Saved entries:
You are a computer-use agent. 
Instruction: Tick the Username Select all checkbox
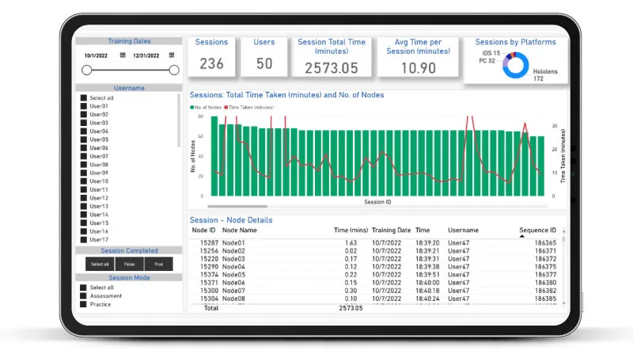pyautogui.click(x=84, y=97)
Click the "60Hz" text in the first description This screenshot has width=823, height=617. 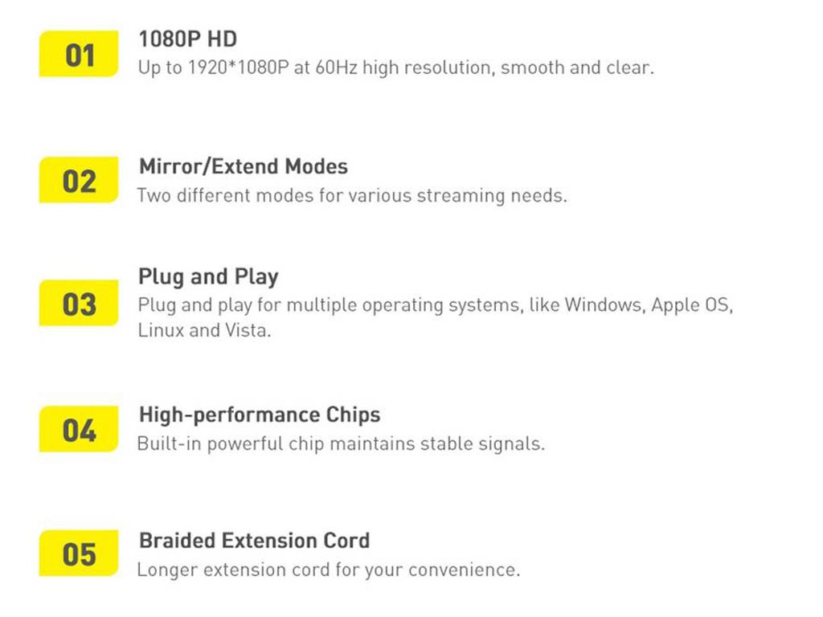coord(336,67)
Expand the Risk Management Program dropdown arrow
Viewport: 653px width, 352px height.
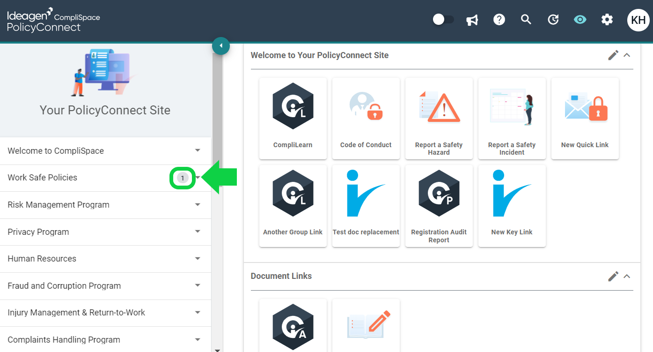198,205
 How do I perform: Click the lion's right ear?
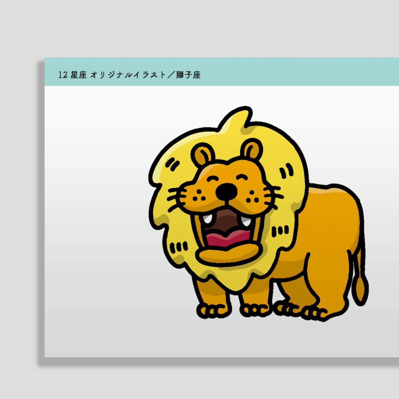pyautogui.click(x=251, y=150)
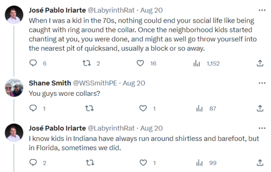Reply to Shane Smith's collars tweet
271x172 pixels.
(33, 108)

**WHAT YOU ARE ASKED TO DO:**
With the pictures left out, give again exactly the lines from the one with "Viewport: 653px width, 352px height." through the end of the data, both included.

**COMPLETED TASK:**
Viewport: 653px width, 352px height.
198,205
 How do I perform: Click the lion's right ear?
pyautogui.click(x=251, y=150)
Reply to Shane Smith's collars tweet
271x172 pixels.
(33, 108)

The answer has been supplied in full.